Hey Spike, wadaya mean "You" Summit owners?? ;-P


----------



## Roospike (Nov 20, 2006)

Willhound said:
			
		

> Roospike said:
> 
> 
> 
> ...



 :lol: I wanted to be on the outside looking in when i said that.


----------



## Willhound (Nov 22, 2006)

I quite often get questions regarding overnight burn capabilities of my Summit, so I thought I'd log my typical experience. Here is a shot of the firebox at 11 P.M. last night. I've just stuffed the firebox as full as I could get it (8 splits of birch), let it char for about 10 minutes and I've just closed the damper right down before going to bed. Stove temp is about 550 and the temp in the main living area of the house is about 74F.


----------



## Willhound (Nov 22, 2006)

At 6:25 this morning, here is the massive coal bed still left. Temp of stove is about 370F and temp in main living area is about 72F. I should mention that normally I get upa and re-fill at around 7 or 7:30, just happened to be up earlier today.


----------



## Willhound (Nov 22, 2006)

I opened the damper up, didn't bother to rake the coals around (too lazy, no coffee yet) and threw in two splits on top of the coals.
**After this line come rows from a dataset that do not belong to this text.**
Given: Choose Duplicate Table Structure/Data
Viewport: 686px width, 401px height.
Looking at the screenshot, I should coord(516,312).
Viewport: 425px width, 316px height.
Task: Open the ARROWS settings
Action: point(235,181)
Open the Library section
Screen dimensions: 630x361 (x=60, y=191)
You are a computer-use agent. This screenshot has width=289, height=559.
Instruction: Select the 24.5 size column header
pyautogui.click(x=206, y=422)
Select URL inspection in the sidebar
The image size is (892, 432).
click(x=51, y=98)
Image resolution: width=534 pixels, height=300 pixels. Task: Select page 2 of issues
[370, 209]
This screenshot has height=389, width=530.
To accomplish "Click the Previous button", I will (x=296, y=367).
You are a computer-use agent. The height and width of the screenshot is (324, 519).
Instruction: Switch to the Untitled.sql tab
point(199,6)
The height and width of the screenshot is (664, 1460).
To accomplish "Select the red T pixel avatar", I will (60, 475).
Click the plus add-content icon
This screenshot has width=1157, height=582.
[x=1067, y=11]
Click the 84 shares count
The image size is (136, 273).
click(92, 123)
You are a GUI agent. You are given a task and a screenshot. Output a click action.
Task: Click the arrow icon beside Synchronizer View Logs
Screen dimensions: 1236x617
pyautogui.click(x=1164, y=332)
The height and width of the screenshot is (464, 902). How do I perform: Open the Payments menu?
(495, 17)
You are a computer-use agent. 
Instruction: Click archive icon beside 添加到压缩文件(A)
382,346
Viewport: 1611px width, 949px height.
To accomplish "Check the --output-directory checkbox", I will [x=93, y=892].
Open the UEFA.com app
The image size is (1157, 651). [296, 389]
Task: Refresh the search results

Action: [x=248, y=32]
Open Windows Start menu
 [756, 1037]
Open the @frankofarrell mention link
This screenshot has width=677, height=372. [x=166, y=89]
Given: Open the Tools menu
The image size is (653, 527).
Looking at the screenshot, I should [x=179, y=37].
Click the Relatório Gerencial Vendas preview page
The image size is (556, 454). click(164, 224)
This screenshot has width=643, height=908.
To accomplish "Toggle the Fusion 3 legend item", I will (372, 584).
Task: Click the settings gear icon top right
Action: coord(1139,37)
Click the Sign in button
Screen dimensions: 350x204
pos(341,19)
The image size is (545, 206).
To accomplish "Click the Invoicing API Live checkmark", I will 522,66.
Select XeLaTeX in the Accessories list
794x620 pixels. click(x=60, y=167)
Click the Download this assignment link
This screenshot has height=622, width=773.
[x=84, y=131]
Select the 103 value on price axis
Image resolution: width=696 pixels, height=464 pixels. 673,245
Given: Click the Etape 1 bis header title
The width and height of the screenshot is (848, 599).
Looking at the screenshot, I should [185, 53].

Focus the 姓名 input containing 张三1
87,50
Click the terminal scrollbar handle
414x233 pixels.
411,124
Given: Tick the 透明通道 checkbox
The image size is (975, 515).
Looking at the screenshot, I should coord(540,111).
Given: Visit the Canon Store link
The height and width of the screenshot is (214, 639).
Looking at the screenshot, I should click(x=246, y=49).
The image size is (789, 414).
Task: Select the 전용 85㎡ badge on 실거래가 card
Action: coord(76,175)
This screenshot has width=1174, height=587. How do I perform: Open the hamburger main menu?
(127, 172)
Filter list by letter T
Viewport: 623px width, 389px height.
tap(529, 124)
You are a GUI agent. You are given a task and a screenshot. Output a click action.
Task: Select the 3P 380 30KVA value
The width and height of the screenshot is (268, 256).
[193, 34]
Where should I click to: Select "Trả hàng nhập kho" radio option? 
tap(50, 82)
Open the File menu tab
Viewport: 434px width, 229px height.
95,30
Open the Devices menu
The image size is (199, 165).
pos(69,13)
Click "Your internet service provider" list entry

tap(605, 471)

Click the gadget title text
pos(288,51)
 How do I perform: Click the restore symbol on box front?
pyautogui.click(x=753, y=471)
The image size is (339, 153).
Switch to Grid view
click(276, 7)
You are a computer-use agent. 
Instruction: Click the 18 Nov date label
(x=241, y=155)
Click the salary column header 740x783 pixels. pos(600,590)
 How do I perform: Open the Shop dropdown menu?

Here is what it looked like at 6:30.


----------



## Willhound (Nov 22, 2006)

At 6:45 I closed the damper back to half, secondary burn has just started to kick in and the stove temp is back up to 475 F. (actually, back to 500 as I post this) It is going to be warmer here today, so I will likely just let it simmer along all day like this.


----------